THE ROCKEFELLER EMERALD
Last June at Christie’s Magnificent Jewels auction in New York, a dazzling piece of jewellery came up for sale, consigned by a private collector. The Rockefeller Emerald, step- cut and flanked by diamonds in art deco style and set into a platinum ring, measures 18.04 carats and made a huge $5.5m in the sale (est $4m–$6m). The winning bidder, American jewellers Harry Winston, paid $305,000 per carat, a world record that surpassed the previous holder of that honour, the suite of Bulgari emerald jewellery that Richard Burton gave to Elizabeth Taylor in the 1960s that sold in 2011.
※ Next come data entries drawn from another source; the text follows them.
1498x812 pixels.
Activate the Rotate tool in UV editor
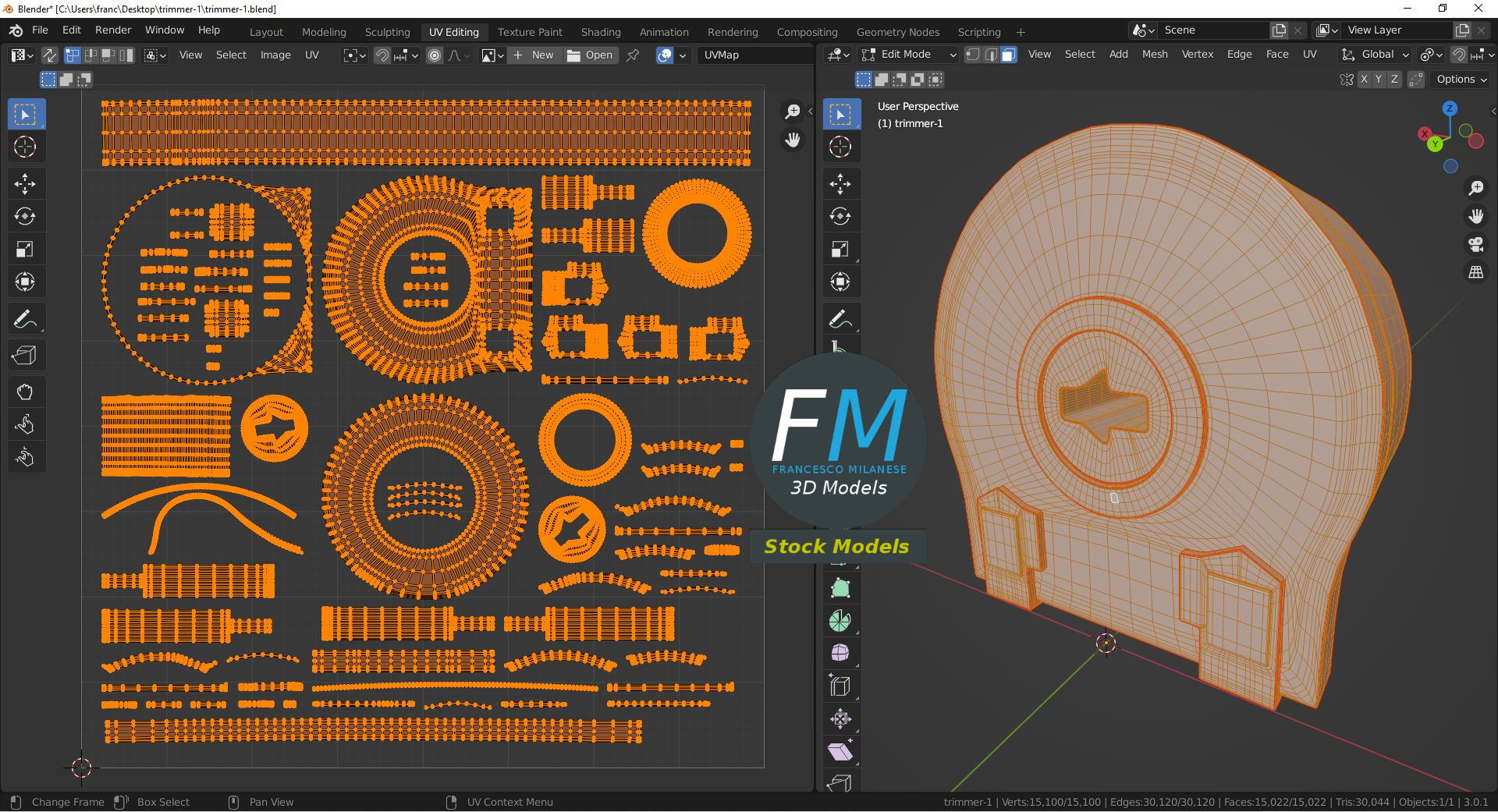coord(25,216)

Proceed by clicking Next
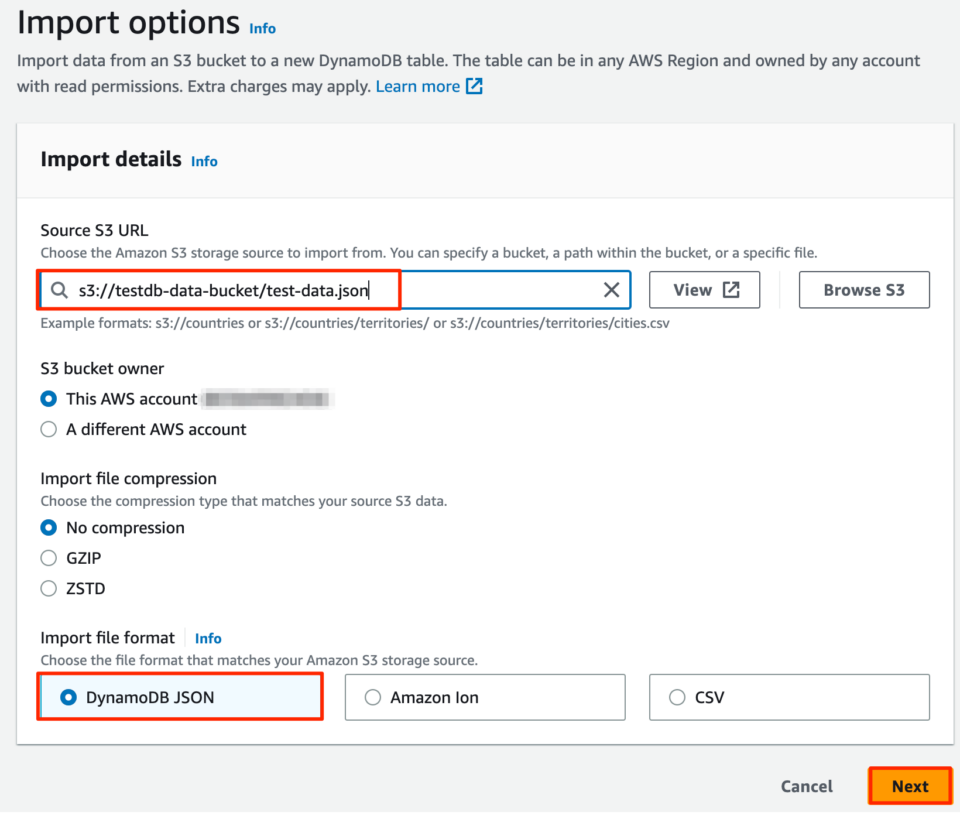(909, 786)
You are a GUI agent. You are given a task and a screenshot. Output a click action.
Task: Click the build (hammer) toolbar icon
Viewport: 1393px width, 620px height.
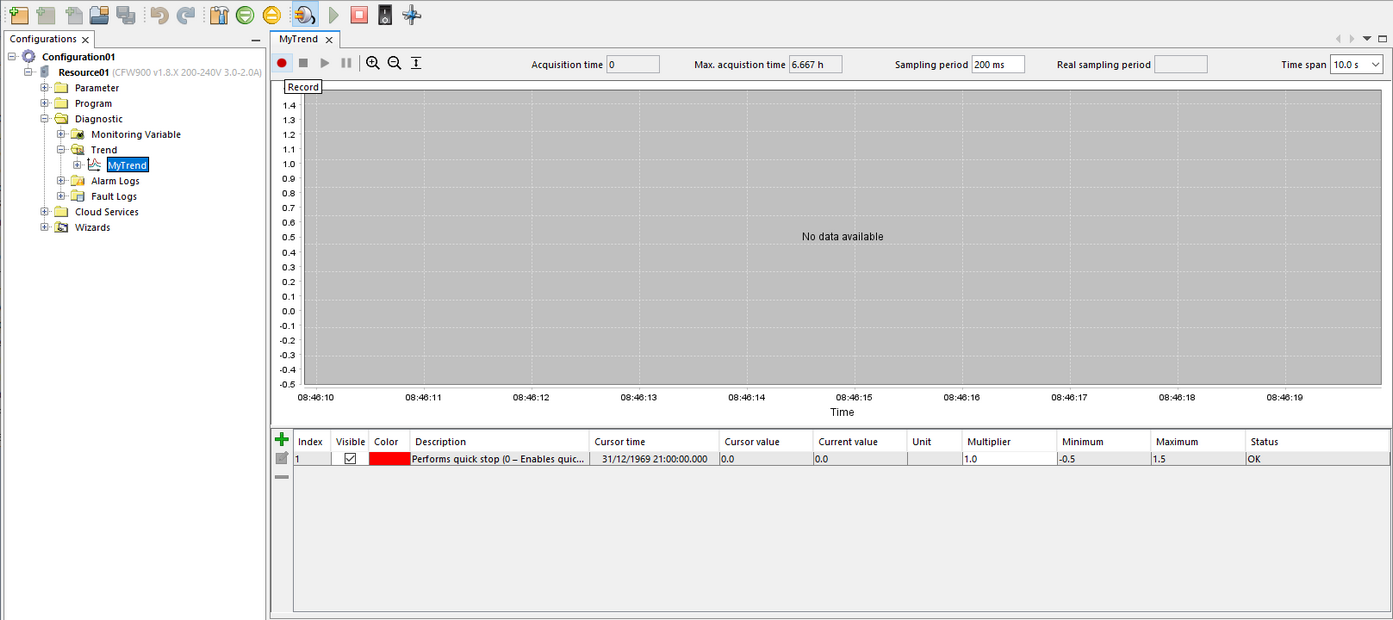pyautogui.click(x=217, y=14)
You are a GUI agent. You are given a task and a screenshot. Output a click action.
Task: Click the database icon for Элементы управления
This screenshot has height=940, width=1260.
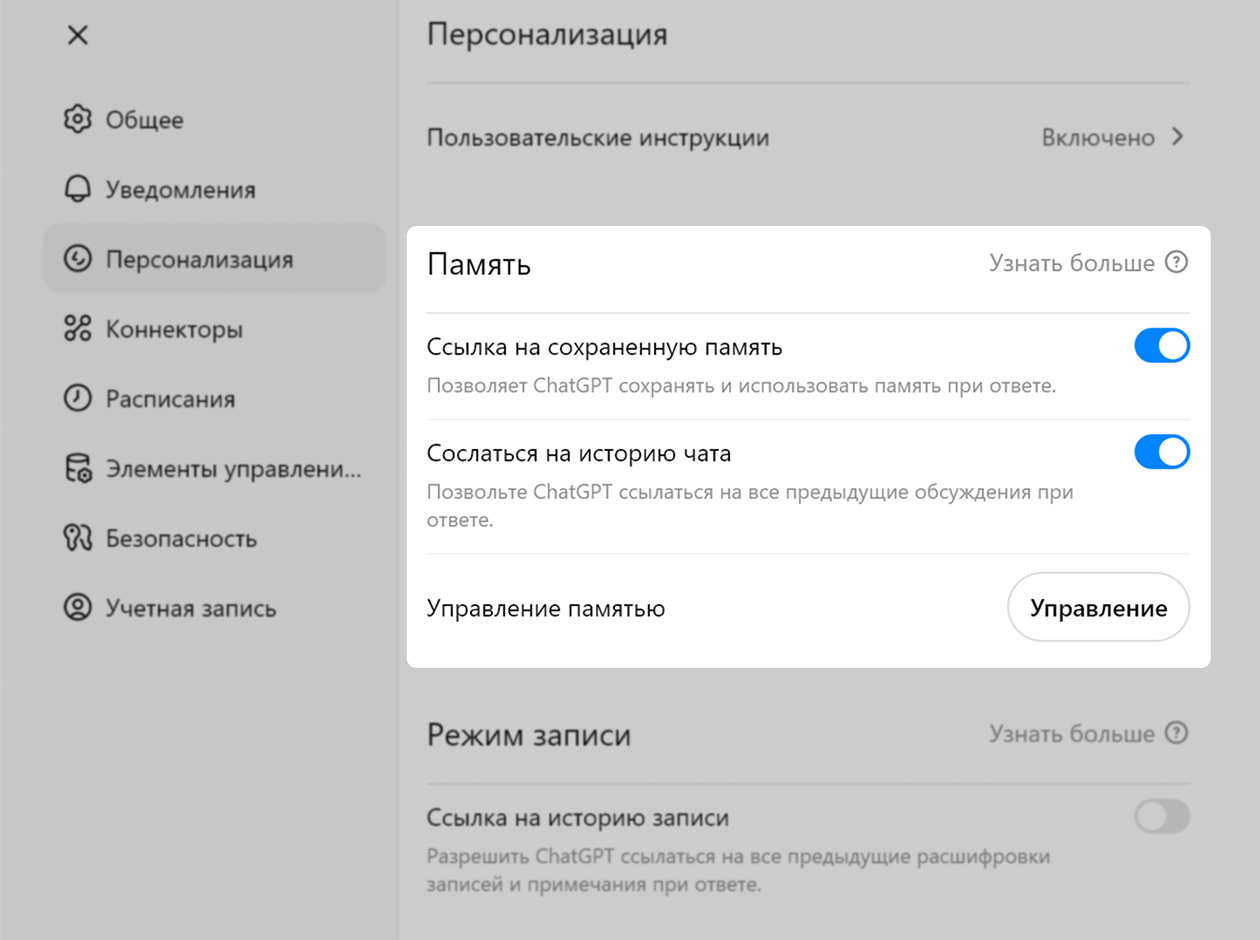[77, 469]
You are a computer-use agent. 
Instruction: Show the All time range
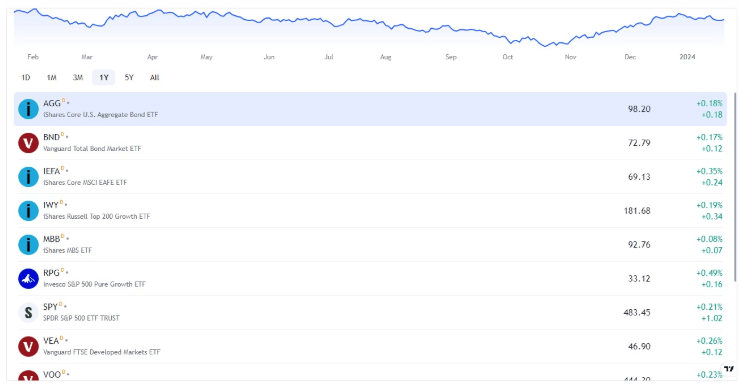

The Rockefeller Emerald, mined in Colombia and with exceptional colour and clarity, has wonderful provenance, which is why the bidder for Harry Winston was instructed to buy the jewel at any cost. When John D Rockefeller Junior (David Rockefeller’s father) bought an emerald Van Cleef and Arpels brooch in 1930 for his wife (and David’s mother), Abby Aldrich Rockefeller, this emerald was at its centre. When Abby died in 1948, the emeralds in the brooch were split between their six children, and David, the youngest, inherited this outstanding jewel. He in turn had the emerald set into a ring by the jeweller Raymond Carter Yard, a man much admired by John D Rockefeller Junior. John D not only encouraged Carter Yard to set up his own firm in 1922 on Fifth Avenue, but also introduced him to the cream of New York society, from the Vanderbilts to the Woolworths and the Du Ponts. The Rockefeller Emerald lives on to tell another tale of high rolling history.